Write out the lines that follow, starting at the line containing "Select the Investors/Buyers column header" and continuing through the end of them, keeping each one unchanged. Omit the pictures from your answer.

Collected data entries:
******
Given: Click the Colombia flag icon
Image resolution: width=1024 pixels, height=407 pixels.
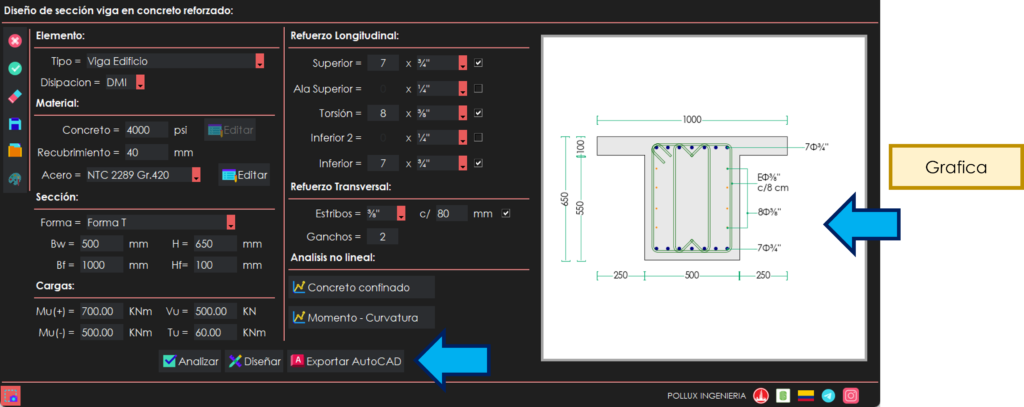Looking at the screenshot, I should coord(805,396).
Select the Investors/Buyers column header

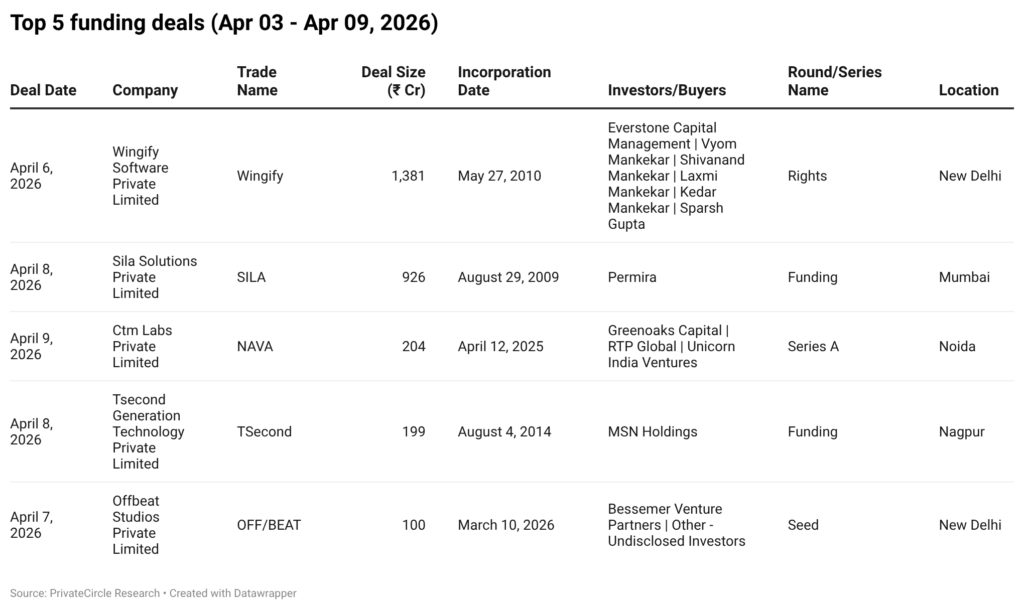[x=667, y=90]
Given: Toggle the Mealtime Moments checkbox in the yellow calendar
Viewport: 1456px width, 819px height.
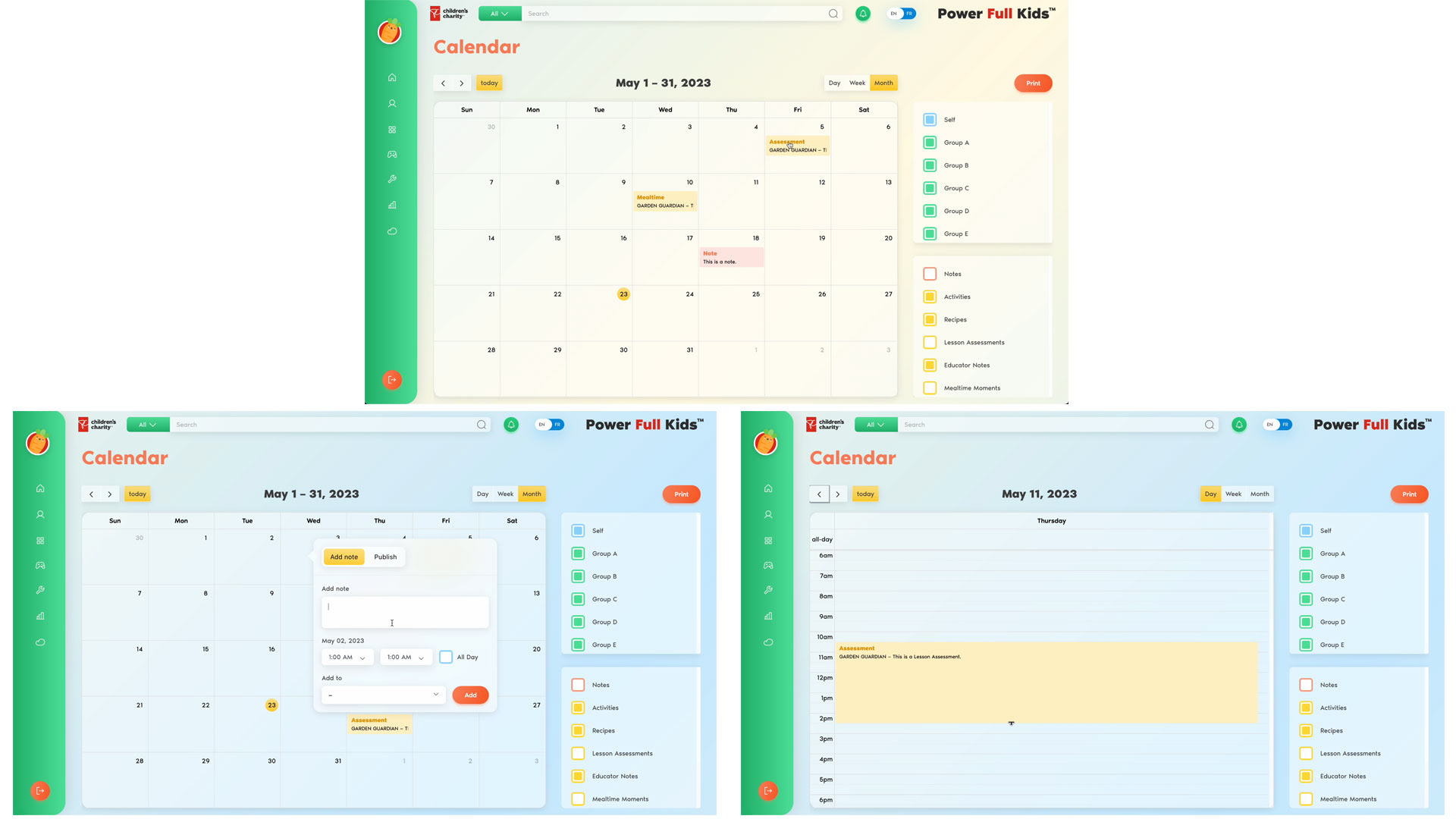Looking at the screenshot, I should pyautogui.click(x=930, y=388).
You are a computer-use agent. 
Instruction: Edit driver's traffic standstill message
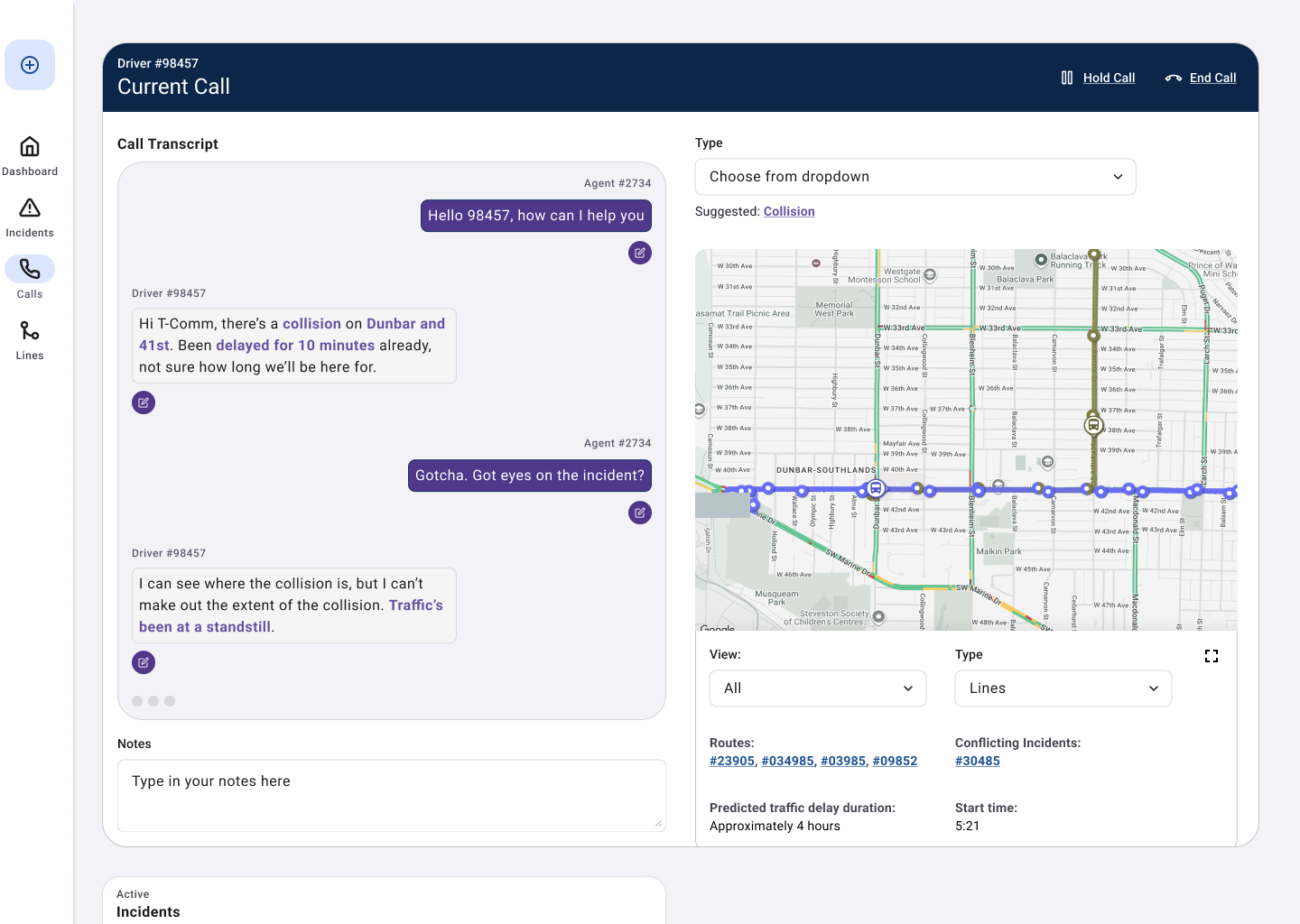tap(144, 662)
******
- **Solved exercise**:
Select the Investors/Buyers column header

[x=667, y=90]
Given: Toggle the Mealtime Moments checkbox in the yellow calendar
Viewport: 1456px width, 819px height.
Looking at the screenshot, I should pyautogui.click(x=930, y=388).
You are a computer-use agent. 
Instruction: Edit driver's traffic standstill message
tap(144, 662)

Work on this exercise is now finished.